Charcuterie Stone, MP-$24
Seahive - Hand-rubbed with Beehive wildflower honey and local Redmond RealSalt. The honey is harvested from a local farm where the bees visit wildflowers and fruit orchards. The salt is from an ancient seabed near Redmond, Utah and contains unique flecks of color that are the result of more than 50 natural trace minerals. BEEHIVE CHEESE COMPANY — UINTAH, UT
Seascape - Made from a mix of cow and goat milk, this extra-creamy cheese is well-rounded and enjoyable as a table cheese or a melter. Somewhere between a cheddar and a gouda, Seascape is slightly tangy and extremely buttery, Seascape is a total crowd pleaser and consistent ACS winner. Cow and Goat’s Milk Waxed Rind Pasteurized Milk, CENTRAL COAST CREAMERY — PASO ROBLES, CA
MT. Tam - Bloomy rind ranging from pillowy to birch bark in appearance; Delightful contrast in textures: At room temperature, features a dense fudgy core enveloped in an evolving pudgy creamline. When young, notes of creme fraiche & cultured butter. At all ages, luscious, salted butter, cream, fresh pasture, & white mushrooms. Cowgirl creamery, Point reyes, California
SALAMI NOSTRANO - Nostrano, meaning “our own”. This is the Fra’Mani signature salame, coarsely ground with a mild and “sweet” flavor. A natural with melon or figs.

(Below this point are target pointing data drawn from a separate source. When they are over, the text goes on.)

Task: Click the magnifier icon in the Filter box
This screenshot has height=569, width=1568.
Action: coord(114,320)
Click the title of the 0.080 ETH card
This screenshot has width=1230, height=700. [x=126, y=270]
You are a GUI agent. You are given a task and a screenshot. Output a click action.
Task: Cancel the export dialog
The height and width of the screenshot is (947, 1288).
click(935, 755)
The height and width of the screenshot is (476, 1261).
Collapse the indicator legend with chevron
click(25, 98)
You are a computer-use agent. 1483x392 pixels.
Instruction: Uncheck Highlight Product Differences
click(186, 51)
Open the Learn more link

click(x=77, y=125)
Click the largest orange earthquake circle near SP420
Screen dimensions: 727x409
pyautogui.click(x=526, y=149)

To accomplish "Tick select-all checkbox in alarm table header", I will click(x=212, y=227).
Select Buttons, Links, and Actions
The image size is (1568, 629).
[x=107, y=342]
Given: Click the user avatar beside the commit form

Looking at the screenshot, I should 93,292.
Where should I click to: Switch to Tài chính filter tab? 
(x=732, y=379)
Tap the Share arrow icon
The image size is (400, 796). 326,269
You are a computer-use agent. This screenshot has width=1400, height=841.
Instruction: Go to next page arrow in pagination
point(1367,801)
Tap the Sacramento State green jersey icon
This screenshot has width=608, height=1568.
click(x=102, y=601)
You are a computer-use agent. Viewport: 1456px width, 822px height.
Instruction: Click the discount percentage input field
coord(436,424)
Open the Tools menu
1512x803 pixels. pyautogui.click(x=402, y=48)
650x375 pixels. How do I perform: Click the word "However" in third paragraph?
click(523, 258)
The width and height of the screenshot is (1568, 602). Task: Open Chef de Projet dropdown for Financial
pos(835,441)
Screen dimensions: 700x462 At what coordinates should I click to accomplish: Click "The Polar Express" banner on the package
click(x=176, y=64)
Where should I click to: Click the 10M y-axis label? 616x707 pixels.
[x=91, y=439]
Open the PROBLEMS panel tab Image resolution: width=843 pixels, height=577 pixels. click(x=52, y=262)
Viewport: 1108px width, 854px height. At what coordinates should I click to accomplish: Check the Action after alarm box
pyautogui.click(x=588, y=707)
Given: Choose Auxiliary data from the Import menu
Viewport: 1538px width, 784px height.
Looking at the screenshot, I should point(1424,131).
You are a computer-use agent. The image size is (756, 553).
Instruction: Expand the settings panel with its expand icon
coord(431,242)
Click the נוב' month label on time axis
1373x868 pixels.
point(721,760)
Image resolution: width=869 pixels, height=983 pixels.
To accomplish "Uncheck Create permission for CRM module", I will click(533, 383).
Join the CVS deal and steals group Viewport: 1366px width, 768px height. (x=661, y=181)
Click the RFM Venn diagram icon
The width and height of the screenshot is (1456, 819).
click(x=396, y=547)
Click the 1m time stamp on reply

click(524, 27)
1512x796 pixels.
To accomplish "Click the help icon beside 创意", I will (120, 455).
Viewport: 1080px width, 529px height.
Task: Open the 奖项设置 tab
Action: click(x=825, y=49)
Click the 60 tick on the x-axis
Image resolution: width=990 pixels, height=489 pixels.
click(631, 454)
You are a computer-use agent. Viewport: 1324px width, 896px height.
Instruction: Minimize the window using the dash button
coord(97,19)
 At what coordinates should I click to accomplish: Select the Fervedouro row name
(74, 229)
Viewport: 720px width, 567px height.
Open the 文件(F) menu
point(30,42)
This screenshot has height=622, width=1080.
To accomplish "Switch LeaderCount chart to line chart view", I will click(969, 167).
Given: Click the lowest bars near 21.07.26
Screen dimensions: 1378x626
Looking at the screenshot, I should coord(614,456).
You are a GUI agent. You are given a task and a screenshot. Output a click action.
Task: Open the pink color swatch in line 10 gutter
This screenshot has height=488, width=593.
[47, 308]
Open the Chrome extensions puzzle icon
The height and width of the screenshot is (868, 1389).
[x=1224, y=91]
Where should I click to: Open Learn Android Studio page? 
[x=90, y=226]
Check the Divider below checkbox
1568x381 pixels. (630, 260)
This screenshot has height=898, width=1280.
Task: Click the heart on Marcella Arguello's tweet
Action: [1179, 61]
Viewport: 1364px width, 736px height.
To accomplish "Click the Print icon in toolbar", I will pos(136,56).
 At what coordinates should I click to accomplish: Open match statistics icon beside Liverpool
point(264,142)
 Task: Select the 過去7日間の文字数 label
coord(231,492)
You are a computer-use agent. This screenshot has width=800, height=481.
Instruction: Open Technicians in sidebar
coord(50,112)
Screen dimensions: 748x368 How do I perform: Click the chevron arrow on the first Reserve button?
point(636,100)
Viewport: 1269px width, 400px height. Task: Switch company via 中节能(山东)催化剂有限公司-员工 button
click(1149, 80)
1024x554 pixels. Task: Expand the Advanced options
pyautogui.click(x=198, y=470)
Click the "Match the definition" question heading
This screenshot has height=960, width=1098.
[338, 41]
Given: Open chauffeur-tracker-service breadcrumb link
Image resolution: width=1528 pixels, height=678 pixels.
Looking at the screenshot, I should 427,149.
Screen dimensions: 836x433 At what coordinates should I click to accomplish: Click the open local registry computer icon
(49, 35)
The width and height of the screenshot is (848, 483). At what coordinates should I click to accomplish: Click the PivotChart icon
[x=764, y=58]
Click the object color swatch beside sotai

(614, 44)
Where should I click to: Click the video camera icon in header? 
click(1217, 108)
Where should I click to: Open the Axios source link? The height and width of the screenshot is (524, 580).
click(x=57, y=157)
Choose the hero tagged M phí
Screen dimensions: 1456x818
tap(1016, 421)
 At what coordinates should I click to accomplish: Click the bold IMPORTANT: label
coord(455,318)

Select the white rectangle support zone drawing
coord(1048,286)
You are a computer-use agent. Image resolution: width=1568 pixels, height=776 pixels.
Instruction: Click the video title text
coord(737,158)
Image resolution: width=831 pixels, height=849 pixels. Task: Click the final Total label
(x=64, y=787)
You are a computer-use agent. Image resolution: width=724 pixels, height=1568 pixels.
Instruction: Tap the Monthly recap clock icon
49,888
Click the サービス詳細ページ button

BEER GARDEN SALAMI - Made with Belgian Ale and lemon zest, this salame begs for a warm summer day and a cold one. Brooklyn Cured is the love child of native Scott Bridi and his passion for making charcuterie in New York. Each product is a reflection of cultural diversity and the culinary history of Brooklyn neighborhoods, and Scott strictly sources the best pasture-raised, antibiotic- and hormone-free raw materials directly from trusted farmers.